Amının sikimin etrafında bir mengene gibi sıkıldığını hissetmek, beni de onunla birlikte uçurumun kenarından döndürmeye yetti. Yüksek sesli bir zevk iniltisiyle sonunda ben de uçurumun kenarına geldim ve sıcak, yapışkan döllerimi amının derinliklerine boşalttım.
“Vay canına, Rachel. Bu kesinlikle akıl almazdı,” diye nefes nefese kaldım ve onun yanındaki mutfak tezgâhının üzerine yığıldım.
“Biliyorum, değil mi? Bir kadını nasıl tatmin edeceğini gerçekten biliyorsun,” diye cevap verdi, yüzüne memnun bir sırıtış yayılmıştı.
Birlikte, birbirimizin kollarına sarılmış halde uzanırken, haftalar önce çiftçi pazarında gezinmeye karar verdiğim için minnettar hissetmekten kendimi alamadım.
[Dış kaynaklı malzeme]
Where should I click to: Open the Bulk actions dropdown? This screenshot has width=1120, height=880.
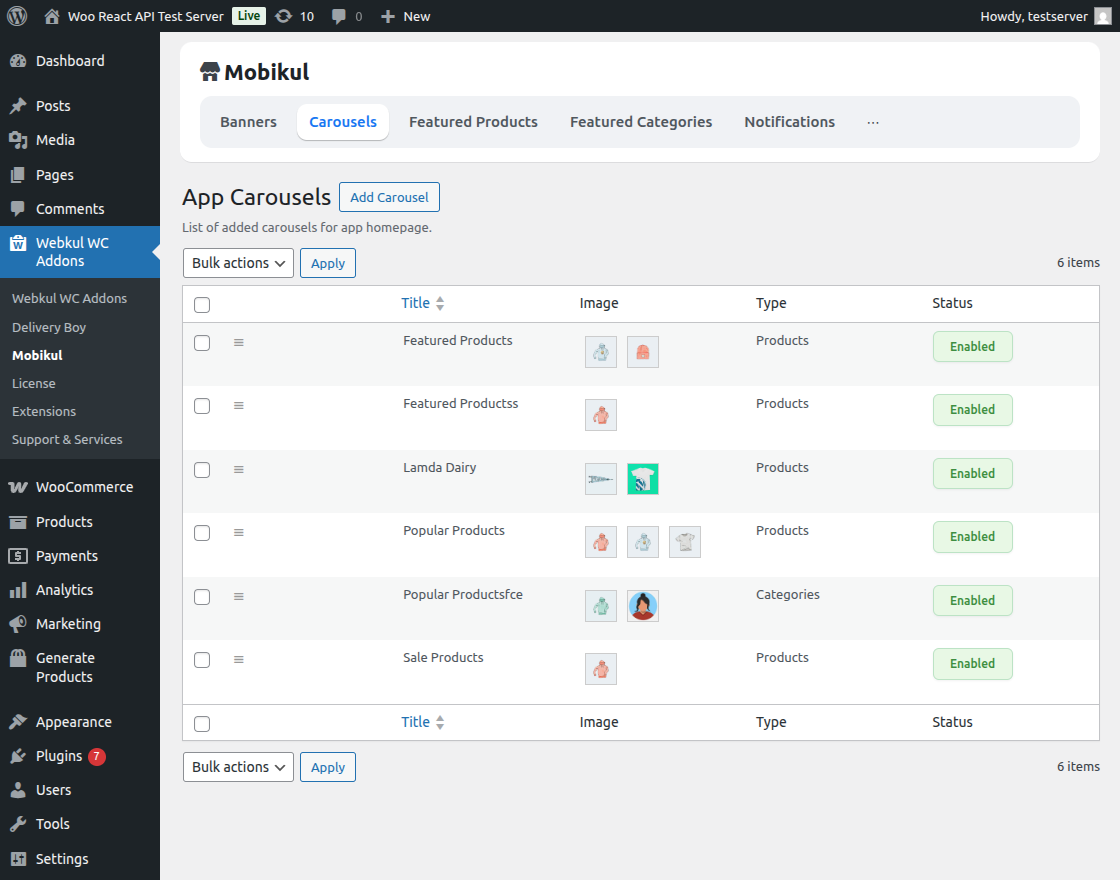coord(238,263)
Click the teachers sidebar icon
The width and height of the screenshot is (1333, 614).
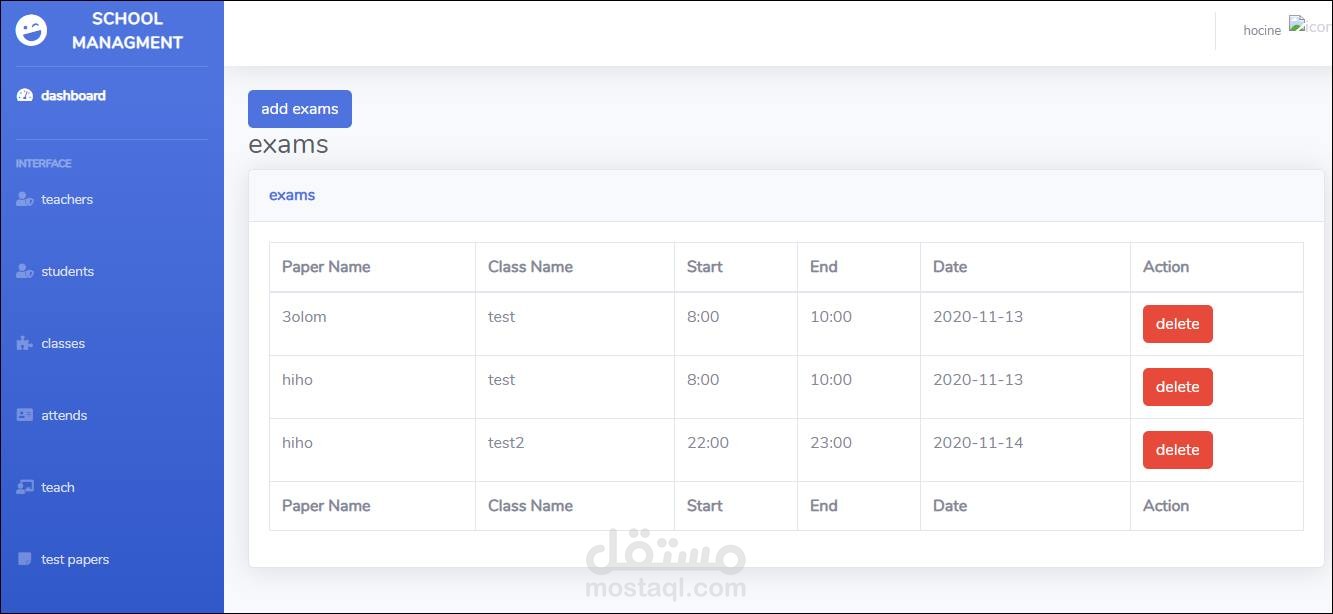click(x=25, y=200)
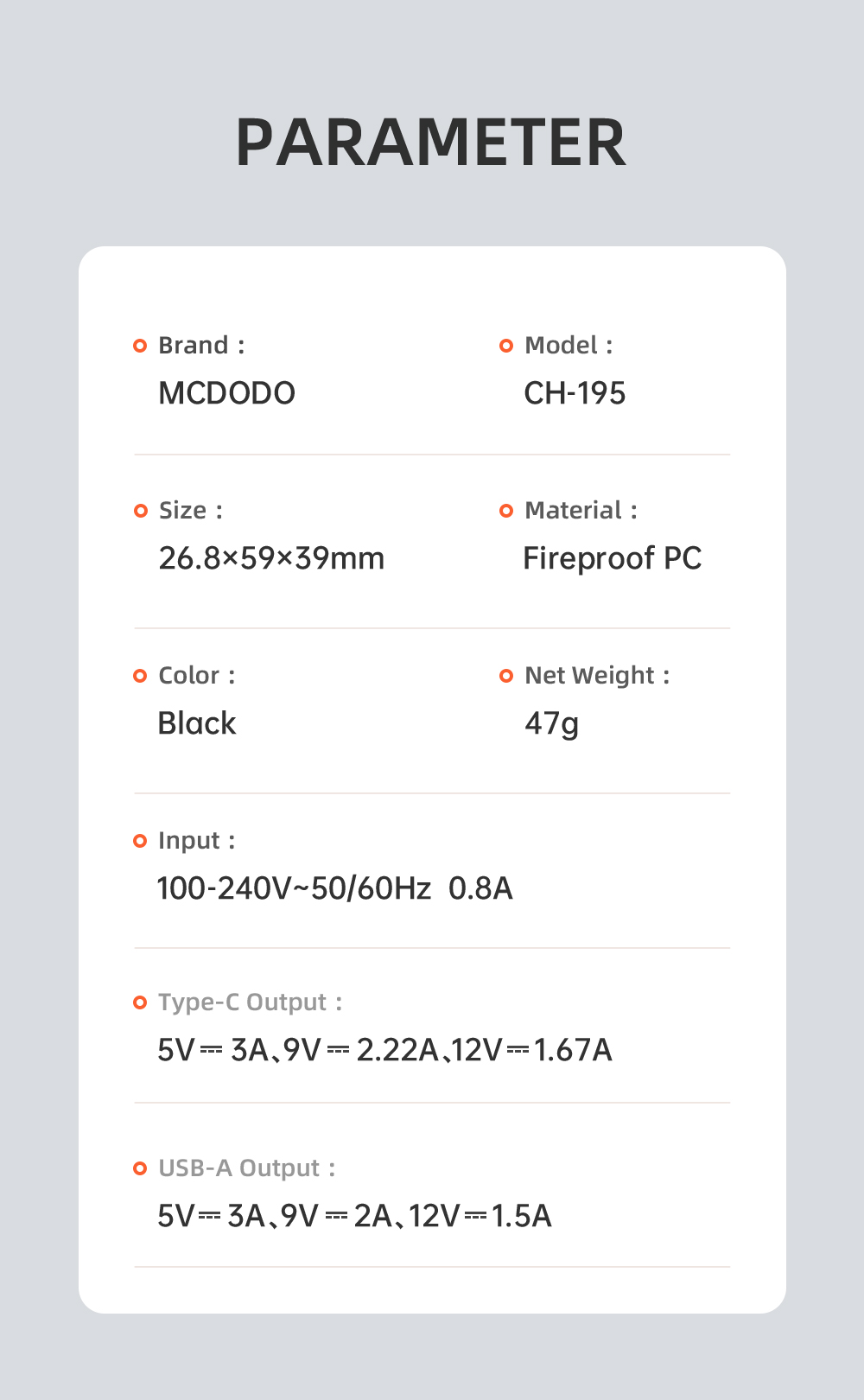The width and height of the screenshot is (864, 1400).
Task: Select the orange bullet beside Color
Action: click(140, 676)
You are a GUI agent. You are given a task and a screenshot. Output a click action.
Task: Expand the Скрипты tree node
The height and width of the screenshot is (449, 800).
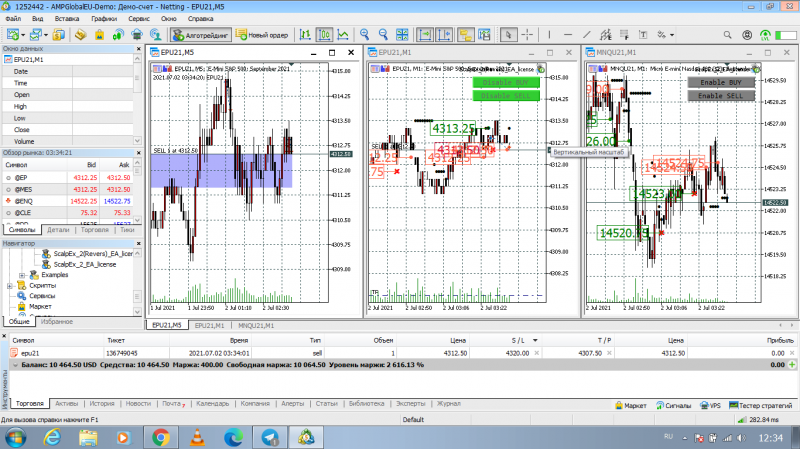tap(10, 286)
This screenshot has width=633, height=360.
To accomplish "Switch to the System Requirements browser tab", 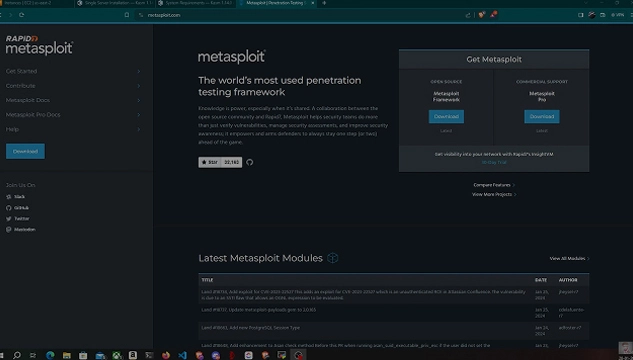I will click(x=195, y=3).
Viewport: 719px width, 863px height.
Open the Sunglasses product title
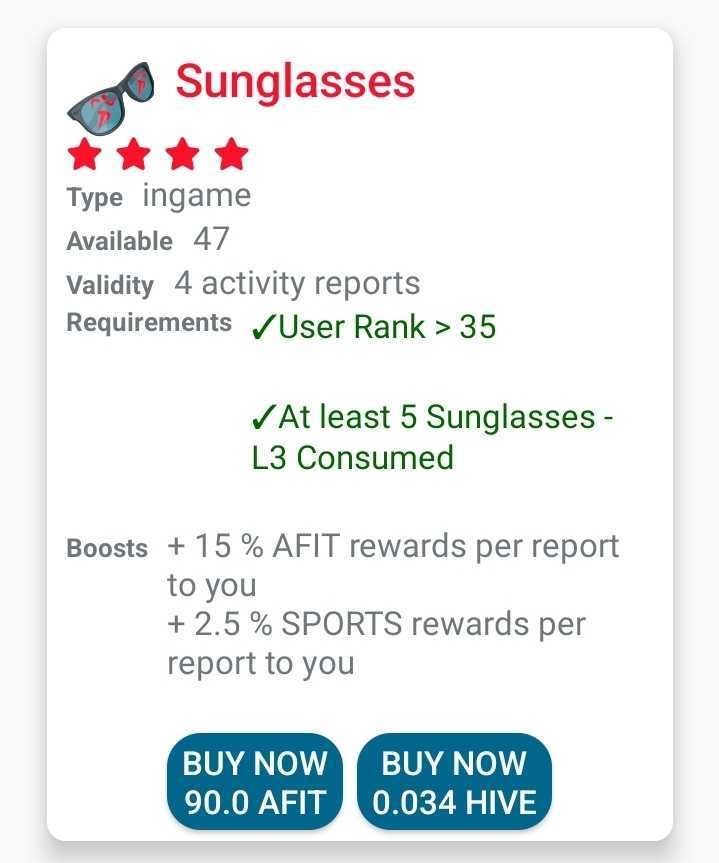pyautogui.click(x=295, y=82)
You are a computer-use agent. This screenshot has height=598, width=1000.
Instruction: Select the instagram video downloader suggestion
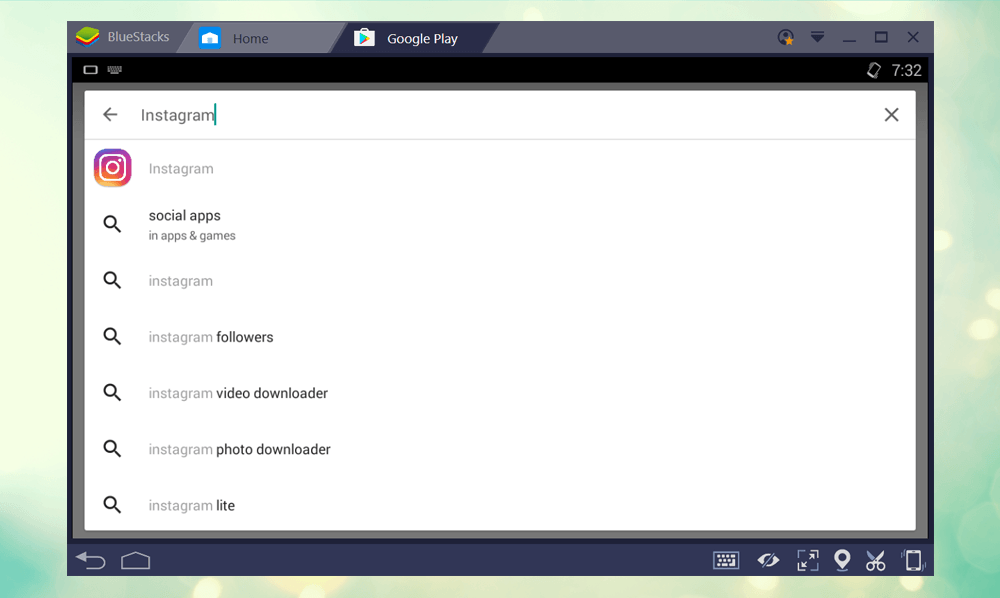[238, 393]
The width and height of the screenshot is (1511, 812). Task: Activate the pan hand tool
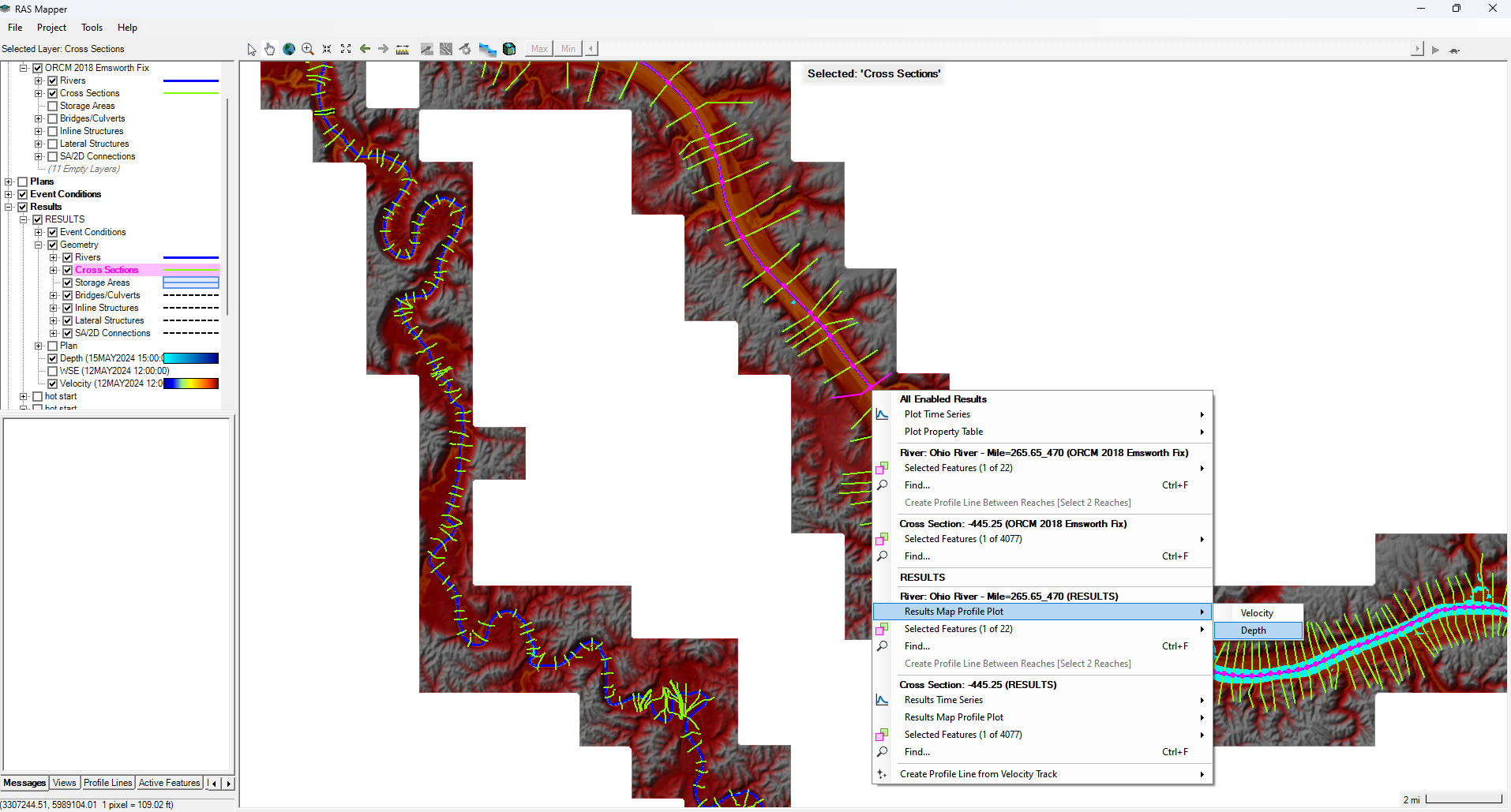(x=270, y=49)
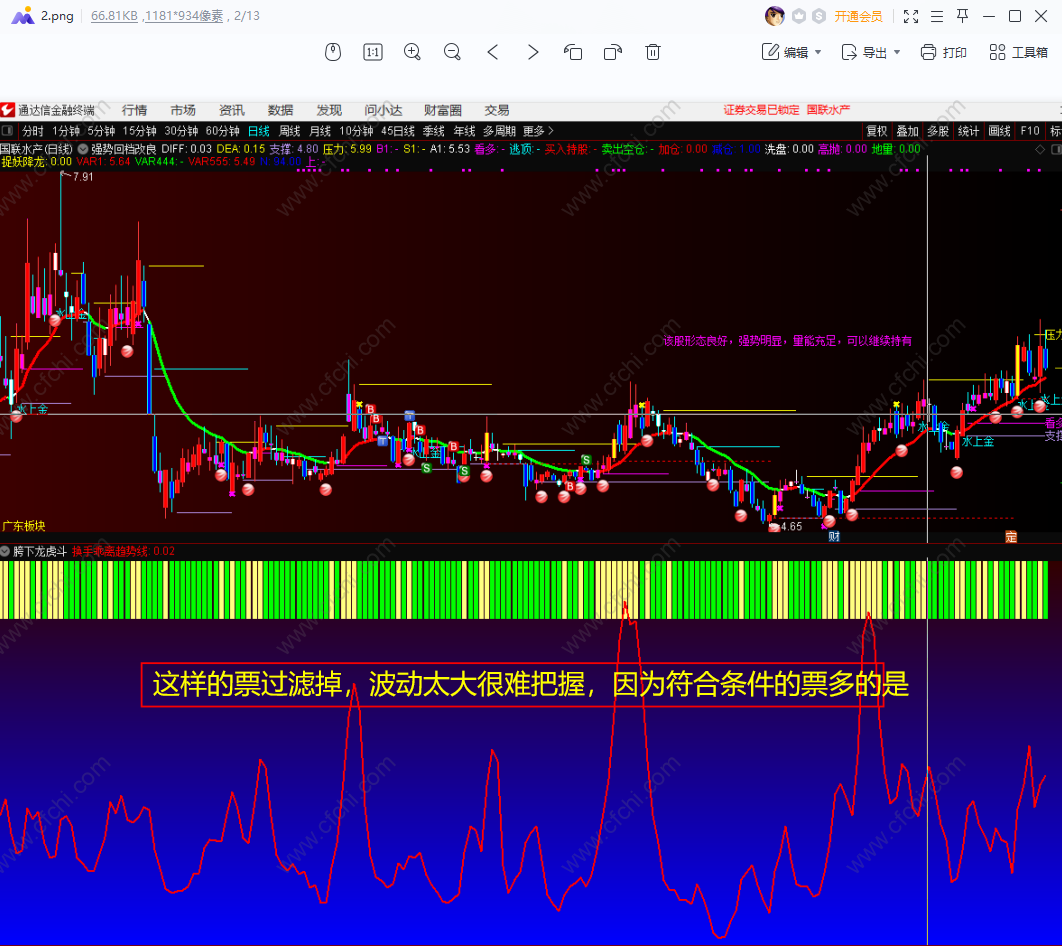Enter fullscreen view mode
This screenshot has height=946, width=1062.
pyautogui.click(x=910, y=16)

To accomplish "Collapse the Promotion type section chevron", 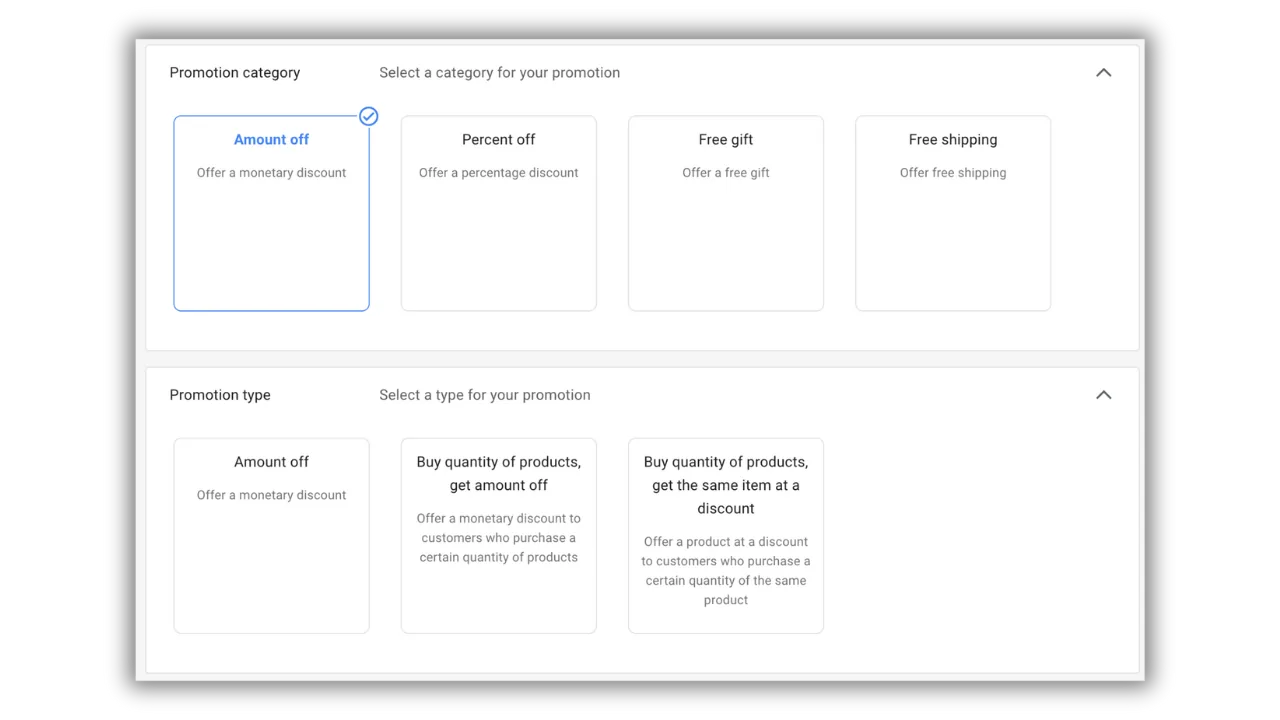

Çünkü öyle yapmasaydım, Rachel’la asla tanışamayacak ve az önce birlikte paylaştığımız türden çiğ, ilkel bir tutkuyu asla yaşayamayacaktım.
O gece Rachel yanımda mutlu bir şekilde kıvrılmış yatarken uykuya daldığımda, bunun güzel aşk hikâyemizin sadece başlangıcı olduğunu biliyordum.

Bi yorum bırak

Your email address will not be published.